More than six years after the implementation of a state law that allowed Hidalgo County to create a commuter rail district, county commissioners discussed dissolving it at a Commissioners Court session last month.
They didn't end up doing so — at least in part because they can't — but the fact the court even entertained the idea says much about the state of commuter rail in the county.
"It's kind of a standstill right now," said Benjamin Worsham, a member of the rail district board.
Proponents contend a commuter rail system would be part of a dynamic transit system that could bring colonia residents to town centers, allow college students to do homework while commuting to class and even connect to a proposed rail line to Oklahoma City. They say it's a far-sighted plan for one of the country's fastest-growing areas to be proactive in its infrastructure needs.
"I would like to see (a rail system) in the future for my kids because I know it's the future," said Roy Tijerina, the board's secretary-treasurer.
Ever optimistic, the board's chairman, Jim Edge, believes a self-sustaining, successful rail system is attainable in the near future.
"The reality is we could get the rail up and running very quickly if we could get over financial and technical obstacles," he said.
But opponents balked at the nearly $310 million a consulting group estimated the project would cost in a 2011 feasibility study.
"The suppositions that people have made that we're planning for the future, it's financial suicide," said Frank Travers, a member of the board who opposes a rail system and frequently clashes with other members.
"It would (be a good thing) if it didn't bankrupt our government," he added.
Intra-board politics have gotten personal. In interviews with The Monitor,Travers and his allies in the Objective Watchers of the Legal System watchdog group accused Edge, who is a Lutheran pastor, of lying to county commissioners about the project's chances of turning a profit.
"You know the worst part about this? I mean, the really worst part about this, for me?" OWLS core member Virginia Townsend asked in a phone interview. "Jim Edge is a pastor. I didn't think pastors were supposed to lie."
But for now, the intra-board bickering is moot. The county hasn't spent a dollar on any rail development. No track has been laid. The board, who are all appointed by county commissioners and County Judge Ramon Garcia, serve as volunteers. The 2011 feasibility study that supporters tout as the board's greatest achievement to date was paid for with federal stimulus money. The board only meets sporadically, with no tangible short-term goals.
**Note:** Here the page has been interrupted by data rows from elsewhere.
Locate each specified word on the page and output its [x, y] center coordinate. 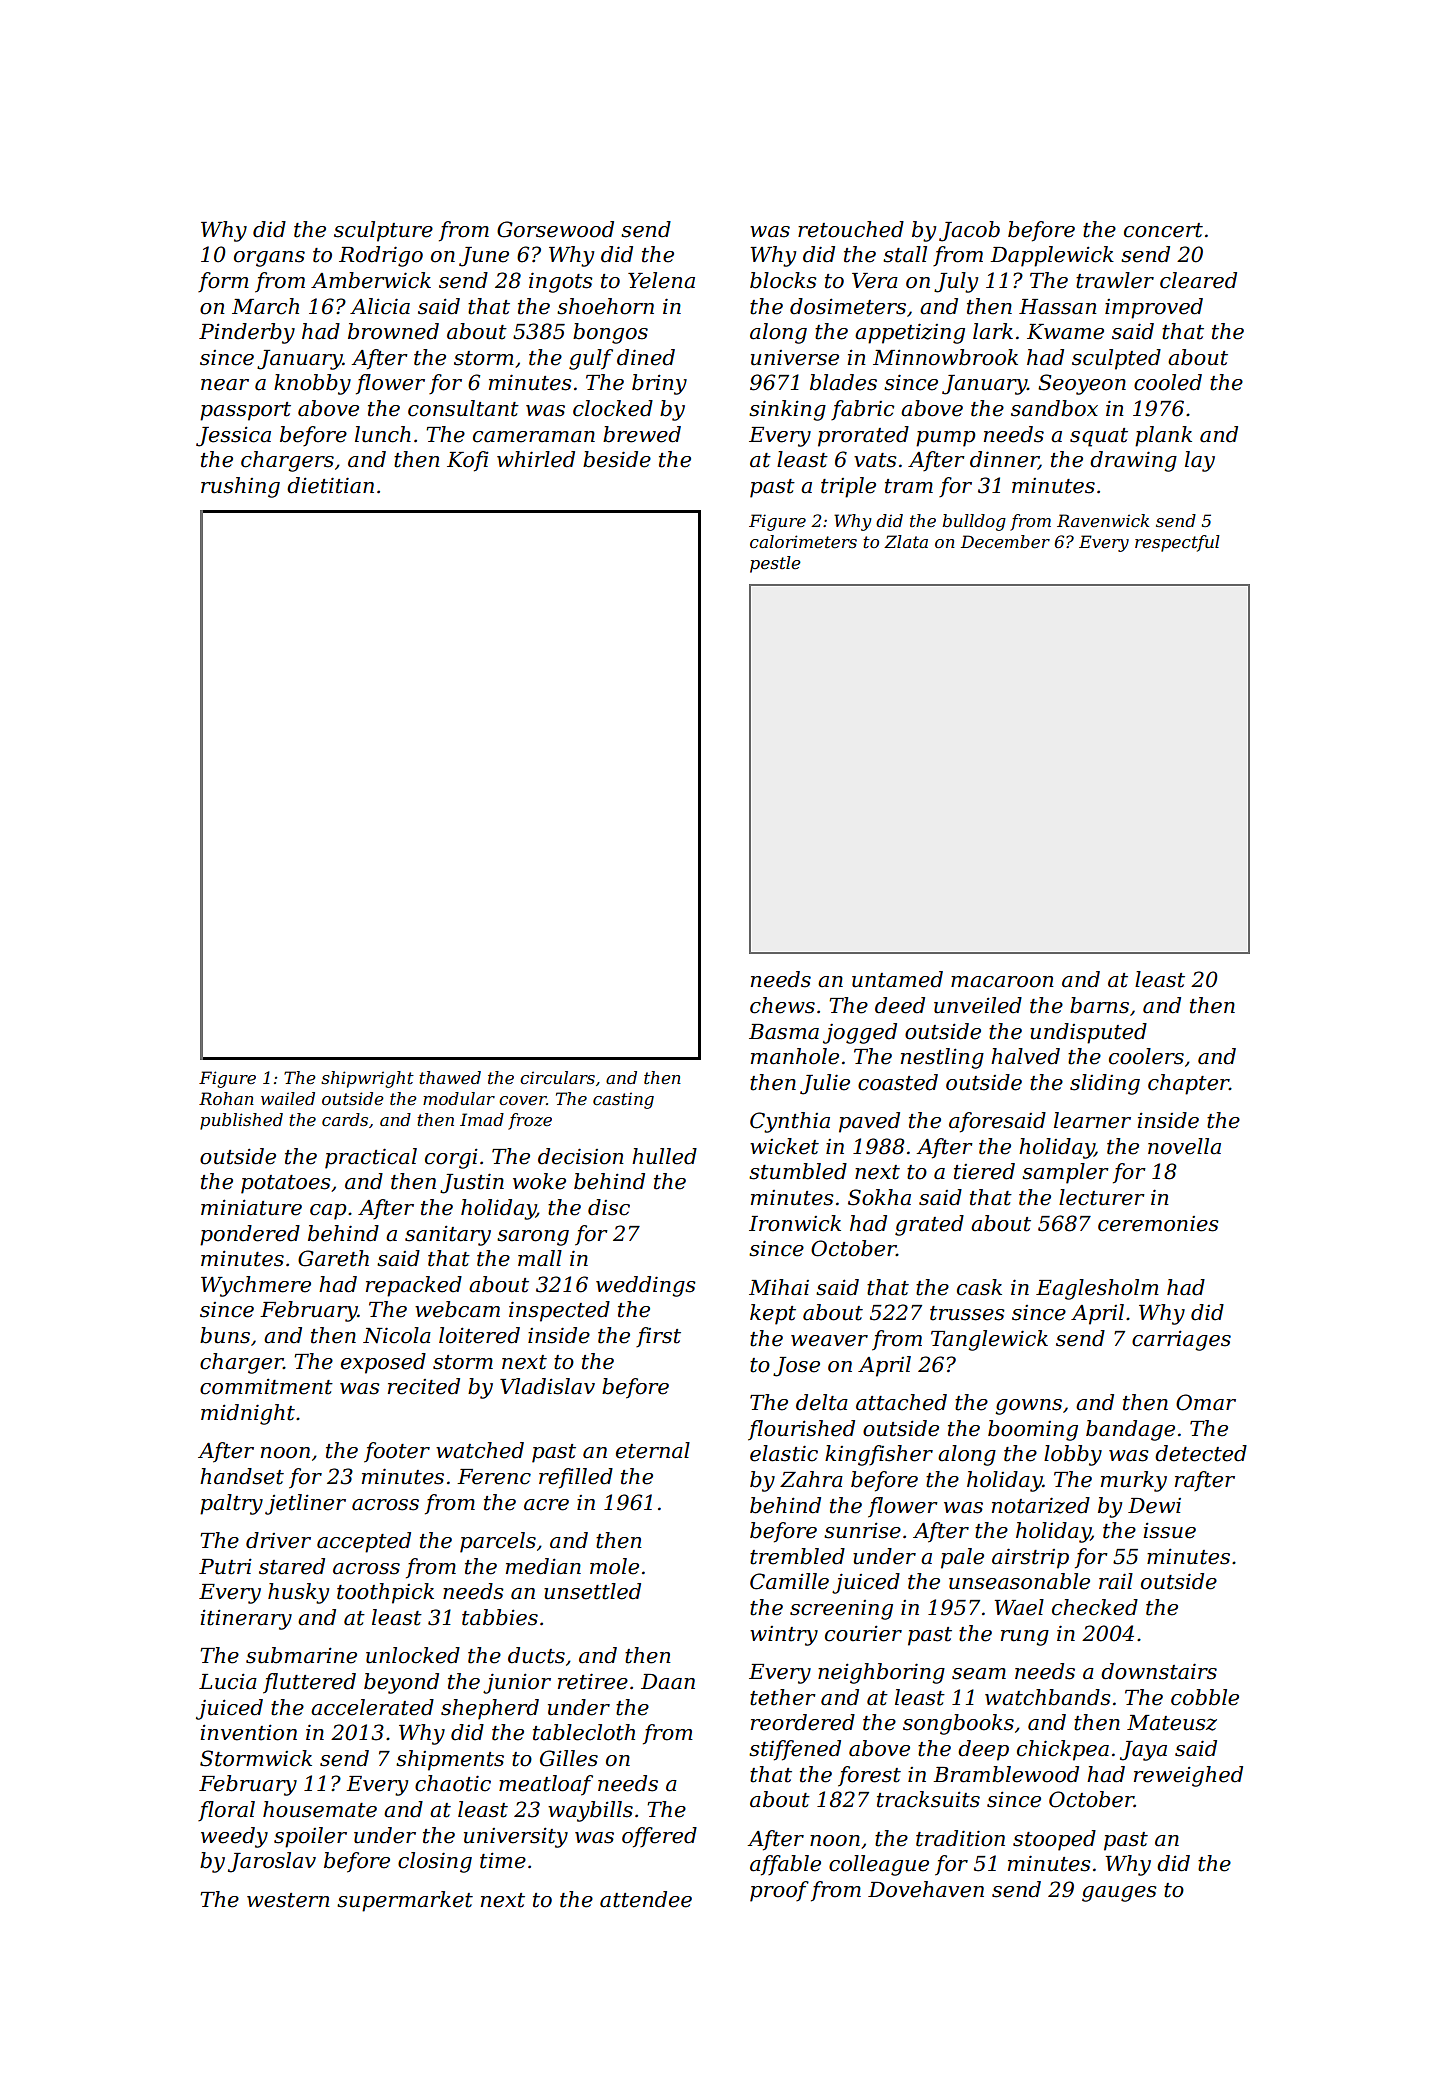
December [1005, 541]
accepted [364, 1542]
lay [1200, 461]
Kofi [468, 461]
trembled [797, 1556]
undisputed [1088, 1033]
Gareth [333, 1258]
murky [1134, 1481]
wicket [784, 1146]
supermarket [405, 1901]
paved [869, 1122]
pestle [775, 564]
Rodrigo [381, 256]
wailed [288, 1098]
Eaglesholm [1097, 1289]
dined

"We're just sitting there," Tijerina said. "We're just waiting for some higher-ups to give us some use."
The board lacks the authority to levy property taxes, effectively meaning it must depend on the county or other organizations or governmental bodies to fund it.
The county, meanwhile, isn't being exactly generous with funding. It just instituted across-the-board 3 percent cuts to every county department's operating budget last month.
In addition to its budgetary problems, the county has more immediate priorities, such as trying to implement a hospital district.
A large-scale public transit system may not be a huge need at the moment, but Edge sees it as an investment in the future of one of the nation's fastest-growing areas. He urged the county to act before the need becomes catastrophic.
"Often, public projects wait until it's a catastrophe and the costs go up exponentially when it's an emergency," he said. "Politicians, the public, they want to move when they see a crisis. You know, you don't hear about road maintenance until you have a pothole in front of your house. And then it's a crisis."
But others believe a rail system isn't practical in a place as spread out as the Valley.
"As far as I'm concerned, it's a boondoggle," Townsend said, adding that she would find a bus system much more sensible. "It's just not going to work."